** start of GIVEN ENTRIES **

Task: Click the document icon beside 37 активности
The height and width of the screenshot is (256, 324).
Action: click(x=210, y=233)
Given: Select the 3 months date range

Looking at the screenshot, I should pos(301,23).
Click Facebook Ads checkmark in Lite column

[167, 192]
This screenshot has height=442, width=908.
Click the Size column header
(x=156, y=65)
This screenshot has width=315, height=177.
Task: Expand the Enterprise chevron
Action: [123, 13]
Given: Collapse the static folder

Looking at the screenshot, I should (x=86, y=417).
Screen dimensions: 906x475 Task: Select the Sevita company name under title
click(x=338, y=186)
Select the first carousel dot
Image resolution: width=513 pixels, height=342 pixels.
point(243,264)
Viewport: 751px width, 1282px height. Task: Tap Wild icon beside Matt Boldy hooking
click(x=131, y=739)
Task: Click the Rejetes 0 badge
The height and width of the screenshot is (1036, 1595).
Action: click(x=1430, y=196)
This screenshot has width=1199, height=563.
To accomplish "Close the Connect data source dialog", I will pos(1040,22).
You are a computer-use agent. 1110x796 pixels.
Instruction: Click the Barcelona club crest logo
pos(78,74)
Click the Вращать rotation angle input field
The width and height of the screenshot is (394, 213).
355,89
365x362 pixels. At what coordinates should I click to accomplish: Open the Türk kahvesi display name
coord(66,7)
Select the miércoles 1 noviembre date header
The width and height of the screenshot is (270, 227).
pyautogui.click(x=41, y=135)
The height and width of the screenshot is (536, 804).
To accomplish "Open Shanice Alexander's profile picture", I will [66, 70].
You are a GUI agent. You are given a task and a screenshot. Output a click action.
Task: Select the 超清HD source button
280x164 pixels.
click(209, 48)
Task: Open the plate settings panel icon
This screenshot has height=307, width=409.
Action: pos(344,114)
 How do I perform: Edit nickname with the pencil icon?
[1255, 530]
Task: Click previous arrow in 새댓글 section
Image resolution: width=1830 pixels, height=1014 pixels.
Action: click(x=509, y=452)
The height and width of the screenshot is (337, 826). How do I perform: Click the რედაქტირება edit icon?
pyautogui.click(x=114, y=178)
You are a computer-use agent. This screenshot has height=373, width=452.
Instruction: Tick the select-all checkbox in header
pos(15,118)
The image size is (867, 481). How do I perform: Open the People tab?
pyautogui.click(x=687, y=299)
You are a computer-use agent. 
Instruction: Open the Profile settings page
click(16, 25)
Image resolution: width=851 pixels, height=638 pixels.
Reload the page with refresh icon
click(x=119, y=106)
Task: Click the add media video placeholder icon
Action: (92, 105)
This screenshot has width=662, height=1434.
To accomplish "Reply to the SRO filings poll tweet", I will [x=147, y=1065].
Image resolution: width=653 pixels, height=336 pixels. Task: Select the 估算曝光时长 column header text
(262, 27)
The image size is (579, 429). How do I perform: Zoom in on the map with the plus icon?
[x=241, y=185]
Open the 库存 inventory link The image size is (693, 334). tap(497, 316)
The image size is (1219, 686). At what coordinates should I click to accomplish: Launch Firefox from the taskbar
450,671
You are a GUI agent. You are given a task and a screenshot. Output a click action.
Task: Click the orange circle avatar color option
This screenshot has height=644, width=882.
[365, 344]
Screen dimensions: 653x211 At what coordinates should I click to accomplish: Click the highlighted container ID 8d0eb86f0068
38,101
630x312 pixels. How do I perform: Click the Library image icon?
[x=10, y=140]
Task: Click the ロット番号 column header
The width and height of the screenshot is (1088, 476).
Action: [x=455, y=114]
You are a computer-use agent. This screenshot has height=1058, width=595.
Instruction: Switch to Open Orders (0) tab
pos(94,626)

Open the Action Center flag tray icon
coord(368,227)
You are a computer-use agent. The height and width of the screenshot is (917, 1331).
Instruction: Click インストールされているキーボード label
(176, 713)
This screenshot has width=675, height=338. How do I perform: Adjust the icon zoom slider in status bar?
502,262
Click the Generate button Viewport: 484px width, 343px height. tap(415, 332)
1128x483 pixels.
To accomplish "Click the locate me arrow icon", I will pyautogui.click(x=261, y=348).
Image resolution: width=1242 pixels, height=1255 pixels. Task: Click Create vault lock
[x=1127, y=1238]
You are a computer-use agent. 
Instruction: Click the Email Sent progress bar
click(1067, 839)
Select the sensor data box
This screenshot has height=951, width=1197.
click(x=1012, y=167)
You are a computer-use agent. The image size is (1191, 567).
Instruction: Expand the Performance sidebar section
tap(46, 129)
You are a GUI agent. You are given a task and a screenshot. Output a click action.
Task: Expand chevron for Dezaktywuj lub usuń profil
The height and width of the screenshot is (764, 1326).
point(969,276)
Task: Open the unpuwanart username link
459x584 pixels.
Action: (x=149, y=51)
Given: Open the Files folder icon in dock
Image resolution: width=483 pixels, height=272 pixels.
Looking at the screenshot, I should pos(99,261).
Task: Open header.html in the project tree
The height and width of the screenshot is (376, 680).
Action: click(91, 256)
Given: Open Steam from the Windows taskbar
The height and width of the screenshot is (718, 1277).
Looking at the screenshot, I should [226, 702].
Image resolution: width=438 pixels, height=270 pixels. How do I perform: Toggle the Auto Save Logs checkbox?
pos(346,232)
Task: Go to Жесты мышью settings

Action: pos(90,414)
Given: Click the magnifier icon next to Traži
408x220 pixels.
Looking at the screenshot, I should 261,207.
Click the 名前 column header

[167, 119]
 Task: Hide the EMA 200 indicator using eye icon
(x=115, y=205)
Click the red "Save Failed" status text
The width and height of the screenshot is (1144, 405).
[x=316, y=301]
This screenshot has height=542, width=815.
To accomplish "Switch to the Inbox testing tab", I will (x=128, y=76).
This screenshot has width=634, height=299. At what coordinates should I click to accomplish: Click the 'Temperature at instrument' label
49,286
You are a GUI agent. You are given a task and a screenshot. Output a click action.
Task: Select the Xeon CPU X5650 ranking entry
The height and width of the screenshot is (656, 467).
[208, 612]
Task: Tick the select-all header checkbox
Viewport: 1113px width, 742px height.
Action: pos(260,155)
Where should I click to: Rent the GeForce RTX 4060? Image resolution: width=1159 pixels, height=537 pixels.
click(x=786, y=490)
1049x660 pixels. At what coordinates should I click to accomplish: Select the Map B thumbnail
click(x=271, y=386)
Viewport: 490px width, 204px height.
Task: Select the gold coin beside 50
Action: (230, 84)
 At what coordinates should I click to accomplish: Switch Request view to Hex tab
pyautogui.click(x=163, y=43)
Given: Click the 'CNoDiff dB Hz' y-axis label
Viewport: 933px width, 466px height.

** end of GIVEN ENTRIES **

Retype every line of the listing above word for word, keeping each character and line break the same.

Task: Click the document icon beside 37 активности
The height and width of the screenshot is (256, 324).
Action: click(x=210, y=233)
Given: Select the 3 months date range

Looking at the screenshot, I should pos(301,23).
Click Facebook Ads checkmark in Lite column

[167, 192]
This screenshot has height=442, width=908.
Click the Size column header
(x=156, y=65)
This screenshot has width=315, height=177.
Task: Expand the Enterprise chevron
Action: [123, 13]
Given: Collapse the static folder

Looking at the screenshot, I should (x=86, y=417).
Screen dimensions: 906x475 Task: Select the Sevita company name under title
click(x=338, y=186)
Select the first carousel dot
Image resolution: width=513 pixels, height=342 pixels.
point(243,264)
Viewport: 751px width, 1282px height. Task: Tap Wild icon beside Matt Boldy hooking
click(x=131, y=739)
Task: Click the Rejetes 0 badge
The height and width of the screenshot is (1036, 1595).
Action: click(x=1430, y=196)
This screenshot has width=1199, height=563.
To accomplish "Close the Connect data source dialog", I will pos(1040,22).
You are a computer-use agent. 1110x796 pixels.
Instruction: Click the Barcelona club crest logo
pos(78,74)
Click the Вращать rotation angle input field
The width and height of the screenshot is (394, 213).
355,89
365x362 pixels. At what coordinates should I click to accomplish: Open the Türk kahvesi display name
coord(66,7)
Select the miércoles 1 noviembre date header
The width and height of the screenshot is (270, 227).
pyautogui.click(x=41, y=135)
The height and width of the screenshot is (536, 804).
To accomplish "Open Shanice Alexander's profile picture", I will [66, 70].
You are a GUI agent. You are given a task and a screenshot. Output a click action.
Task: Select the 超清HD source button
280x164 pixels.
click(209, 48)
Task: Open the plate settings panel icon
This screenshot has height=307, width=409.
Action: pos(344,114)
 How do I perform: Edit nickname with the pencil icon?
[1255, 530]
Task: Click previous arrow in 새댓글 section
Image resolution: width=1830 pixels, height=1014 pixels.
Action: click(x=509, y=452)
The height and width of the screenshot is (337, 826). How do I perform: Click the რედაქტირება edit icon?
pyautogui.click(x=114, y=178)
You are a computer-use agent. This screenshot has height=373, width=452.
Instruction: Tick the select-all checkbox in header
pos(15,118)
The image size is (867, 481). How do I perform: Open the People tab?
pyautogui.click(x=687, y=299)
You are a computer-use agent. 
Instruction: Open the Profile settings page
click(16, 25)
Image resolution: width=851 pixels, height=638 pixels.
Reload the page with refresh icon
click(x=119, y=106)
Task: Click the add media video placeholder icon
Action: (92, 105)
This screenshot has width=662, height=1434.
To accomplish "Reply to the SRO filings poll tweet", I will [x=147, y=1065].
Image resolution: width=653 pixels, height=336 pixels. Task: Select the 估算曝光时长 column header text
(262, 27)
The image size is (579, 429). How do I perform: Zoom in on the map with the plus icon?
[x=241, y=185]
Open the 库存 inventory link The image size is (693, 334). tap(497, 316)
The image size is (1219, 686). At what coordinates should I click to accomplish: Launch Firefox from the taskbar
450,671
You are a GUI agent. You are given a task and a screenshot. Output a click action.
Task: Click the orange circle avatar color option
This screenshot has height=644, width=882.
[365, 344]
Screen dimensions: 653x211 At what coordinates should I click to accomplish: Click the highlighted container ID 8d0eb86f0068
38,101
630x312 pixels. How do I perform: Click the Library image icon?
[x=10, y=140]
Task: Click the ロット番号 column header
The width and height of the screenshot is (1088, 476).
Action: [x=455, y=114]
You are a computer-use agent. This screenshot has height=1058, width=595.
Instruction: Switch to Open Orders (0) tab
pos(94,626)

Open the Action Center flag tray icon
coord(368,227)
You are a computer-use agent. The height and width of the screenshot is (917, 1331).
Instruction: Click インストールされているキーボード label
(176, 713)
This screenshot has width=675, height=338. How do I perform: Adjust the icon zoom slider in status bar?
502,262
Click the Generate button Viewport: 484px width, 343px height. tap(415, 332)
1128x483 pixels.
To accomplish "Click the locate me arrow icon", I will pyautogui.click(x=261, y=348).
Image resolution: width=1242 pixels, height=1255 pixels. Task: Click Create vault lock
[x=1127, y=1238]
You are a computer-use agent. 
Instruction: Click the Email Sent progress bar
click(1067, 839)
Select the sensor data box
This screenshot has height=951, width=1197.
click(x=1012, y=167)
You are a computer-use agent. The image size is (1191, 567).
Instruction: Expand the Performance sidebar section
tap(46, 129)
You are a GUI agent. You are given a task and a screenshot. Output a click action.
Task: Expand chevron for Dezaktywuj lub usuń profil
The height and width of the screenshot is (764, 1326).
point(969,276)
Task: Open the unpuwanart username link
459x584 pixels.
Action: (x=149, y=51)
Given: Open the Files folder icon in dock
Image resolution: width=483 pixels, height=272 pixels.
Looking at the screenshot, I should pos(99,261).
Task: Open header.html in the project tree
The height and width of the screenshot is (376, 680).
Action: click(91, 256)
Given: Open Steam from the Windows taskbar
The height and width of the screenshot is (718, 1277).
Looking at the screenshot, I should [226, 702].
Image resolution: width=438 pixels, height=270 pixels. How do I perform: Toggle the Auto Save Logs checkbox?
pos(346,232)
Task: Go to Жесты мышью settings

Action: pos(90,414)
Given: Click the magnifier icon next to Traži
408x220 pixels.
Looking at the screenshot, I should 261,207.
Click the 名前 column header

[167, 119]
 Task: Hide the EMA 200 indicator using eye icon
(x=115, y=205)
Click the red "Save Failed" status text
The width and height of the screenshot is (1144, 405).
[x=316, y=301]
This screenshot has height=542, width=815.
To accomplish "Switch to the Inbox testing tab", I will (x=128, y=76).
This screenshot has width=634, height=299. At what coordinates should I click to accomplish: Click the 'Temperature at instrument' label
49,286
You are a GUI agent. You are given a task and a screenshot. Output a click action.
Task: Select the Xeon CPU X5650 ranking entry
The height and width of the screenshot is (656, 467).
[208, 612]
Task: Tick the select-all header checkbox
Viewport: 1113px width, 742px height.
Action: pos(260,155)
Where should I click to: Rent the GeForce RTX 4060? Image resolution: width=1159 pixels, height=537 pixels.
click(x=786, y=490)
1049x660 pixels. At what coordinates should I click to accomplish: Select the Map B thumbnail
click(x=271, y=386)
Viewport: 490px width, 204px height.
Task: Select the gold coin beside 50
Action: (230, 84)
 At what coordinates should I click to accomplish: Switch Request view to Hex tab
pyautogui.click(x=163, y=43)
Given: Click the 'CNoDiff dB Hz' y-axis label
Viewport: 933px width, 466px height.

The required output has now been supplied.